In many western governments, particularly the United States, there is a separation between religion and government. Many Muslims believe in Shariah, a term that means “path" in Arabic. Shariah law tells many devout Muslims what to eat, how to pray, and how to behave in public. Muslims believe the Shariah are commandments from God (Arabic Allah).
Under Shariah law, people may not consume alcohol, borrow money at interest, or allow women in their family to go out in public without a veil. Shariah law allows a man to take as many as four wives, provided his first wife agrees and he is able to support all of his wives and children. This provision of the Shariah is not often employed in even the most traditional Muslim societies.

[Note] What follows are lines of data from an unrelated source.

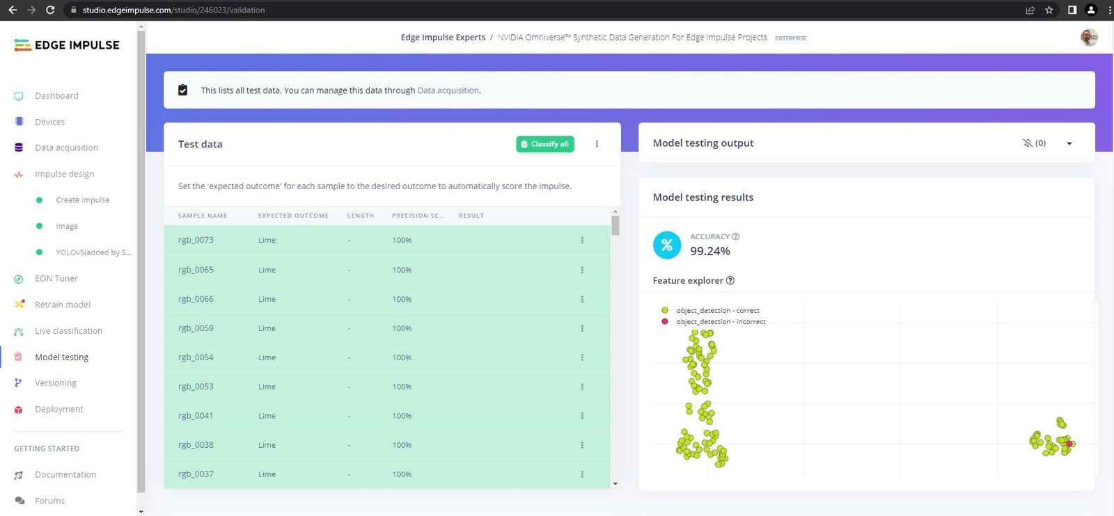Click the EON Tuner icon
Viewport: 1114px width, 516px height.
(19, 279)
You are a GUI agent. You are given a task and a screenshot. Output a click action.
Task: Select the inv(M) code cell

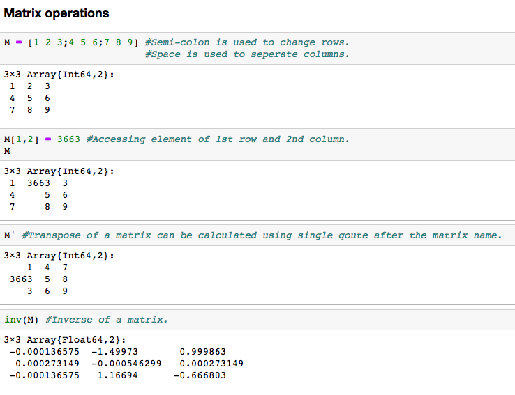click(x=258, y=320)

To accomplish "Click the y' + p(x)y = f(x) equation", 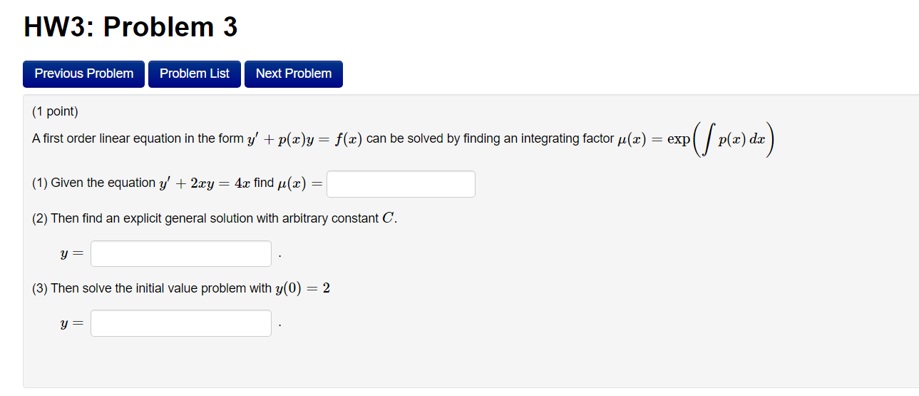I will 304,139.
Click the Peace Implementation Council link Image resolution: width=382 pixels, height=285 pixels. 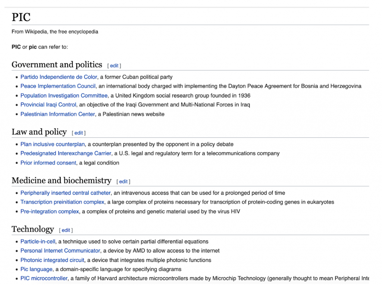(58, 86)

Saudi Arabia is the only nation that closely adheres to Shariah law. Criminals who are convicted of murder, rape, or other violent crimes in Saudi Arabia can face public amputation of arms or legs, or beheadings. Westerners often argue that Saudi justice is cruel, but most observers agree that violent crime is less common in Saudi Arabia than in America.
Devout Muslims defend Shariah because their values have served them well for over one thousand years. Saudi professor Dr. Hend Khuthaila said, “The West may be more advanced in some areas like science, but I have never believed for a minute that your culture is better than ours…We go to the United States and see playgrounds, so we build swings for five thousand dollars and our children don’t use them. Swings are not part of our culture. We would rather spend time with our families than be on a playground with strangers."